== Task input ==
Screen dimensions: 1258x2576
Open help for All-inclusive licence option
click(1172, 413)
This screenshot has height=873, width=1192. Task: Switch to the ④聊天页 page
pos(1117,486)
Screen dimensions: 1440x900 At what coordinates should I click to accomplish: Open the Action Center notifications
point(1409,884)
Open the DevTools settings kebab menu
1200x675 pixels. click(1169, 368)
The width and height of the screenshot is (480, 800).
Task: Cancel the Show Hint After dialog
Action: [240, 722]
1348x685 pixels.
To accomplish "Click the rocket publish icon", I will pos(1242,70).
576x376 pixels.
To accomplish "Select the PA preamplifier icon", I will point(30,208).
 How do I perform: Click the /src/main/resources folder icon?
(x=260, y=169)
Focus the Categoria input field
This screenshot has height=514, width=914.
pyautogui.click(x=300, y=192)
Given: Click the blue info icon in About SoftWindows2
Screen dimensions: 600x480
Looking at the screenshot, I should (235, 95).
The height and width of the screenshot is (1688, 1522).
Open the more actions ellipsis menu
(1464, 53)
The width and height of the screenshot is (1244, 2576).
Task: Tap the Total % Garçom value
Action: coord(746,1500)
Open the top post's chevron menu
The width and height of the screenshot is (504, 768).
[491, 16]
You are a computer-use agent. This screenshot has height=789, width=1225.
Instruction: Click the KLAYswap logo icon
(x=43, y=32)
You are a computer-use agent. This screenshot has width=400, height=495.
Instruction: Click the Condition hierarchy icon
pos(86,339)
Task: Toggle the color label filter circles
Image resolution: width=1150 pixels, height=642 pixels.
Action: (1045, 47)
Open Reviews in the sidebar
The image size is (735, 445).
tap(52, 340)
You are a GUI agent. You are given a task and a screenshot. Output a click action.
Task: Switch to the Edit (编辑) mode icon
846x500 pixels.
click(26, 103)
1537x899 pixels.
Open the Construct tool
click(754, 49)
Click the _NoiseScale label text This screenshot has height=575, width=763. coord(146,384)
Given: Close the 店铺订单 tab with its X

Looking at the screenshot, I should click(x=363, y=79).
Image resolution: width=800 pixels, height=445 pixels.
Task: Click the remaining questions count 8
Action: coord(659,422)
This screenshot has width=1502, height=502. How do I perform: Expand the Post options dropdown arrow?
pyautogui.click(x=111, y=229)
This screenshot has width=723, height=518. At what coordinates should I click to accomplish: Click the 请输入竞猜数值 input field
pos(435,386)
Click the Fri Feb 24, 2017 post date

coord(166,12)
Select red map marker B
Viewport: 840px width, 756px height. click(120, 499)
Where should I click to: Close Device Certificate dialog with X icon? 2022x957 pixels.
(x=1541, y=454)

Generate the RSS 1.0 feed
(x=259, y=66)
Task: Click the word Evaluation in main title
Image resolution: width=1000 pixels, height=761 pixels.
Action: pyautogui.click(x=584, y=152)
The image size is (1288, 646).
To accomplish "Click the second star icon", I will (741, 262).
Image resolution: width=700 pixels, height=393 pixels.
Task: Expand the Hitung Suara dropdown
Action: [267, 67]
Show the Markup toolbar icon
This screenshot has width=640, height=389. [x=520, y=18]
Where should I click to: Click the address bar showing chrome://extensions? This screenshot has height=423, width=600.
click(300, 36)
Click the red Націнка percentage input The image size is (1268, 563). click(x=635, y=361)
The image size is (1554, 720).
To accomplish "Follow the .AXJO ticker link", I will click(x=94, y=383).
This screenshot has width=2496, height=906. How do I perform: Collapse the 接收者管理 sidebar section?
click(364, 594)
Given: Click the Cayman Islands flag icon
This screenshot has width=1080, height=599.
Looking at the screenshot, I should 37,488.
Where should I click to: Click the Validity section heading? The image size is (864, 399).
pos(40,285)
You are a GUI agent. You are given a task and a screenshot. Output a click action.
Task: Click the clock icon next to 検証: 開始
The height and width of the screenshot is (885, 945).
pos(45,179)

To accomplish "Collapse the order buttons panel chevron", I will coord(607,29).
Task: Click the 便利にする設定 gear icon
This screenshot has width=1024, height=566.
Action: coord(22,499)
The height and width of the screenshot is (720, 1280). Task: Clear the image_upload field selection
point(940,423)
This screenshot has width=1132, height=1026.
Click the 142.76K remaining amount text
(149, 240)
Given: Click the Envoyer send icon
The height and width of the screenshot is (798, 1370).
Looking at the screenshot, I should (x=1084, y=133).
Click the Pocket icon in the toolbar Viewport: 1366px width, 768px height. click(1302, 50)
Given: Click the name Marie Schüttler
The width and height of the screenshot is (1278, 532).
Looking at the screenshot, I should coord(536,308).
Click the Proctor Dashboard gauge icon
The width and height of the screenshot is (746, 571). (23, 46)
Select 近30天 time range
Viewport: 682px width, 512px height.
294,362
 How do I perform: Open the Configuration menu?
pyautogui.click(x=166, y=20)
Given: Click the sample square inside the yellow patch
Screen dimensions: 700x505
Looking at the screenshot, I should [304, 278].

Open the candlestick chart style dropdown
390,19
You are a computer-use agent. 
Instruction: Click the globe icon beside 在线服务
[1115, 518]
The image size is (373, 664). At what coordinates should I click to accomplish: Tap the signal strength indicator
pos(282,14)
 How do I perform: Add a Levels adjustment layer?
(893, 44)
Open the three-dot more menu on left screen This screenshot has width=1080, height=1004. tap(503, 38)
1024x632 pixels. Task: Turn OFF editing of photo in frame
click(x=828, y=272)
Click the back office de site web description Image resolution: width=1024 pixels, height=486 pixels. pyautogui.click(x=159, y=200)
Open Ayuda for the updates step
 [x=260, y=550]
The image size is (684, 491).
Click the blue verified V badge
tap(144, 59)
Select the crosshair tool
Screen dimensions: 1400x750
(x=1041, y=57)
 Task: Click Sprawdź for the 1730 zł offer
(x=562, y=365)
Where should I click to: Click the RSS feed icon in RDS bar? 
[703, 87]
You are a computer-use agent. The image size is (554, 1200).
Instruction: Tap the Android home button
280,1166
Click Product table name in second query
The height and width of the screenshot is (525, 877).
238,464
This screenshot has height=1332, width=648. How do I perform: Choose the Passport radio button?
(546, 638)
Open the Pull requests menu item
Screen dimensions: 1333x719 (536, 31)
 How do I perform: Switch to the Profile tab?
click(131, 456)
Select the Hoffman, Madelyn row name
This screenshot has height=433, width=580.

== What you need to do ==
Restate the whole of the data exactly.

== The completed task ==
Screen dimensions: 1258x2576
Open help for All-inclusive licence option
click(1172, 413)
This screenshot has height=873, width=1192. Task: Switch to the ④聊天页 page
pos(1117,486)
Screen dimensions: 1440x900 At what coordinates should I click to accomplish: Open the Action Center notifications
point(1409,884)
Open the DevTools settings kebab menu
1200x675 pixels. click(1169, 368)
The width and height of the screenshot is (480, 800).
Task: Cancel the Show Hint After dialog
Action: [240, 722]
1348x685 pixels.
To accomplish "Click the rocket publish icon", I will pos(1242,70).
576x376 pixels.
To accomplish "Select the PA preamplifier icon", I will point(30,208).
 How do I perform: Click the /src/main/resources folder icon?
(x=260, y=169)
Focus the Categoria input field
This screenshot has height=514, width=914.
pyautogui.click(x=300, y=192)
Given: Click the blue info icon in About SoftWindows2
Screen dimensions: 600x480
Looking at the screenshot, I should (235, 95).
The height and width of the screenshot is (1688, 1522).
Open the more actions ellipsis menu
(1464, 53)
The width and height of the screenshot is (1244, 2576).
Task: Tap the Total % Garçom value
Action: coord(746,1500)
Open the top post's chevron menu
The width and height of the screenshot is (504, 768).
[491, 16]
You are a computer-use agent. This screenshot has height=789, width=1225.
Instruction: Click the KLAYswap logo icon
(x=43, y=32)
You are a computer-use agent. This screenshot has width=400, height=495.
Instruction: Click the Condition hierarchy icon
pos(86,339)
Task: Toggle the color label filter circles
Image resolution: width=1150 pixels, height=642 pixels.
Action: (1045, 47)
Open Reviews in the sidebar
The image size is (735, 445).
tap(52, 340)
You are a GUI agent. You are given a task and a screenshot. Output a click action.
Task: Switch to the Edit (编辑) mode icon
846x500 pixels.
click(26, 103)
1537x899 pixels.
Open the Construct tool
click(754, 49)
Click the _NoiseScale label text This screenshot has height=575, width=763. coord(146,384)
Given: Close the 店铺订单 tab with its X

Looking at the screenshot, I should click(x=363, y=79).
Image resolution: width=800 pixels, height=445 pixels.
Task: Click the remaining questions count 8
Action: coord(659,422)
This screenshot has width=1502, height=502. How do I perform: Expand the Post options dropdown arrow?
pyautogui.click(x=111, y=229)
This screenshot has width=723, height=518. At what coordinates should I click to accomplish: Click the 请输入竞猜数值 input field
pos(435,386)
Click the Fri Feb 24, 2017 post date

coord(166,12)
Select red map marker B
Viewport: 840px width, 756px height. click(120, 499)
Where should I click to: Close Device Certificate dialog with X icon? 2022x957 pixels.
(x=1541, y=454)

Generate the RSS 1.0 feed
(x=259, y=66)
Task: Click the word Evaluation in main title
Image resolution: width=1000 pixels, height=761 pixels.
Action: pyautogui.click(x=584, y=152)
The image size is (1288, 646).
To accomplish "Click the second star icon", I will (741, 262).
Image resolution: width=700 pixels, height=393 pixels.
Task: Expand the Hitung Suara dropdown
Action: [267, 67]
Show the Markup toolbar icon
This screenshot has width=640, height=389. [x=520, y=18]
Where should I click to: Click the address bar showing chrome://extensions? This screenshot has height=423, width=600.
click(300, 36)
Click the red Націнка percentage input The image size is (1268, 563). click(x=635, y=361)
The image size is (1554, 720).
To accomplish "Follow the .AXJO ticker link", I will click(x=94, y=383).
This screenshot has width=2496, height=906. How do I perform: Collapse the 接收者管理 sidebar section?
click(364, 594)
Given: Click the Cayman Islands flag icon
This screenshot has width=1080, height=599.
Looking at the screenshot, I should 37,488.
Where should I click to: Click the Validity section heading? The image size is (864, 399).
pos(40,285)
You are a GUI agent. You are given a task and a screenshot. Output a click action.
Task: Click the clock icon next to 検証: 開始
The height and width of the screenshot is (885, 945).
pos(45,179)

To accomplish "Collapse the order buttons panel chevron", I will coord(607,29).
Task: Click the 便利にする設定 gear icon
This screenshot has width=1024, height=566.
Action: coord(22,499)
The height and width of the screenshot is (720, 1280). Task: Clear the image_upload field selection
point(940,423)
This screenshot has width=1132, height=1026.
Click the 142.76K remaining amount text
(149, 240)
Given: Click the Envoyer send icon
The height and width of the screenshot is (798, 1370).
Looking at the screenshot, I should (x=1084, y=133).
Click the Pocket icon in the toolbar Viewport: 1366px width, 768px height. click(1302, 50)
Given: Click the name Marie Schüttler
The width and height of the screenshot is (1278, 532).
Looking at the screenshot, I should coord(536,308).
Click the Proctor Dashboard gauge icon
The width and height of the screenshot is (746, 571). (23, 46)
Select 近30天 time range
Viewport: 682px width, 512px height.
294,362
 How do I perform: Open the Configuration menu?
pyautogui.click(x=166, y=20)
Given: Click the sample square inside the yellow patch
Screen dimensions: 700x505
Looking at the screenshot, I should [304, 278].

Open the candlestick chart style dropdown
390,19
You are a computer-use agent. 
Instruction: Click the globe icon beside 在线服务
[1115, 518]
The image size is (373, 664). At what coordinates should I click to accomplish: Tap the signal strength indicator
pos(282,14)
 How do I perform: Add a Levels adjustment layer?
(893, 44)
Open the three-dot more menu on left screen This screenshot has width=1080, height=1004. tap(503, 38)
1024x632 pixels. Task: Turn OFF editing of photo in frame
click(x=828, y=272)
Click the back office de site web description Image resolution: width=1024 pixels, height=486 pixels. pyautogui.click(x=159, y=200)
Open Ayuda for the updates step
 [x=260, y=550]
The image size is (684, 491).
Click the blue verified V badge
tap(144, 59)
Select the crosshair tool
Screen dimensions: 1400x750
(x=1041, y=57)
 Task: Click Sprawdź for the 1730 zł offer
(x=562, y=365)
Where should I click to: Click the RSS feed icon in RDS bar? 
[703, 87]
You are a computer-use agent. The image size is (554, 1200).
Instruction: Tap the Android home button
280,1166
Click Product table name in second query
The height and width of the screenshot is (525, 877).
238,464
This screenshot has height=1332, width=648. How do I perform: Choose the Passport radio button?
(546, 638)
Open the Pull requests menu item
Screen dimensions: 1333x719 (536, 31)
 How do I perform: Switch to the Profile tab?
click(131, 456)
Select the Hoffman, Madelyn row name
This screenshot has height=433, width=580.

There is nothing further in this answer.